Source: https://www.reddit.com/r/sysadmin/comments/r6zfv/we_are_sysadmins_reddit_ask_us_anything/
Also available at: https://github.com/yanhan/notes/blob/master/reddit-sysadmins-ama.md
I came across this Reddit AMA a while ago and wanted to take down some notes of the more interesting stuff I read there. Finally got down to doing it today.
Stats
- Peak bandwidth: 924.21MBits / second. They used Akamai heavily
- Aggregate size of databases: 2.4TB. Seems to be growing a few GB per week
- On load balancer: ~8K established connections, ~250K in time wait (with very short time wait timeout)
What they use
- Akamai
- AWS (284 running instances, 161 were app servers)
- Puppet
- Ganglia
- Zenoss
- RabbitMQ
- MCollective
- Central memcached servers (with pylibmc). Each app server has small memcached instance for very local caching that cannot suffer network latency
- rsyslog
- Log consolidation: rsyslog with RELP module
- Hadoop (for in-house data warehouse)
Interesting stuff
- They use HAProxy on EC2 instances instead of ELB. Total 8 instances
- ELB is HAProxy with an API. Limited control over instance size of ELB. Initially set to very small instance
- ELB load balancing is done via round-robin DNS. When one of the backing instances crashes, any cached DNS on the Internet is going to suck. A lot of devices/software/ISPs still cache DNS incorrectly
- If ELB has these, it will be useful:
- Static VIP support. Just round-robin DNS is not acceptable
- Granular control over instance size that backs ELB
- More rule functionality in load balancing. Very limited compared to HAProxy
- At one point, Postgres replication issues were taking down the site very often.
┄┄┄┄┄┄┄┄┄┄
#### TASK REQUIREMENTS:
a: Set down the part of the Reddit AMA notes that opens with the words containing "What they use" and closes with "in-house data warehouse)".
b: In the Reddit AMA notes, how many of the 284 running AWS instances were app servers?
The material after this point comes from a different source.

#### RAW DATA:
┄┄┄┄┄┄┄┄┄┄
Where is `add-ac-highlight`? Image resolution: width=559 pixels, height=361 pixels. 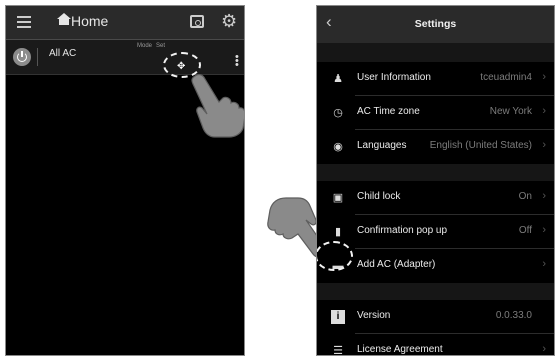 add-ac-highlight is located at coordinates (335, 256).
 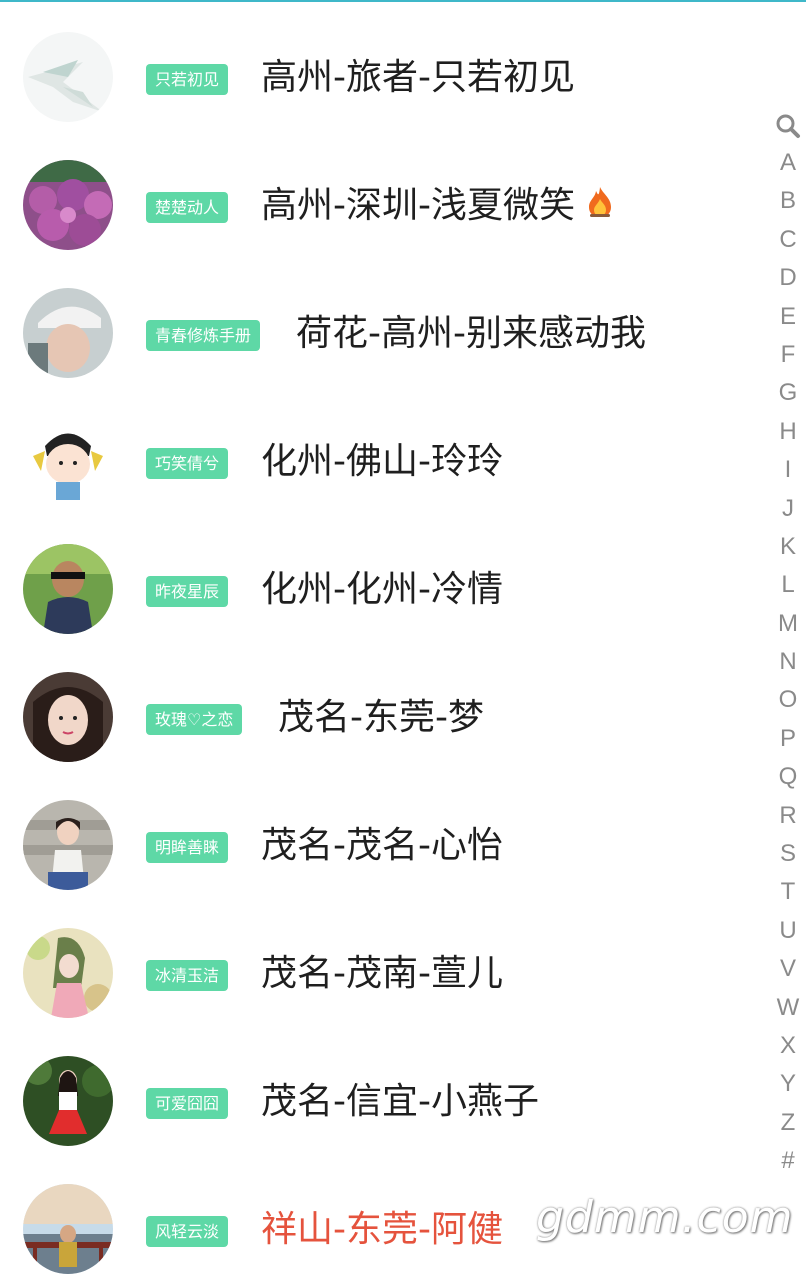 I want to click on contact-name: 荷花-高州-别来感动我, so click(x=471, y=334).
┄┄┄┄┄┄┄┄┄┄
#### YOUR RESPONSES:
a:
What they use
- Akamai
- AWS (284 running instances, 161 were app servers)
- Puppet
- Ganglia
- Zenoss
- RabbitMQ
- MCollective
- Central memcached servers (with pylibmc). Each app server has small memcached instance for very local caching that cannot suffer network latency
- rsyslog
- Log consolidation: rsyslog with RELP module
- Hadoop (for in-house data warehouse)

b: 161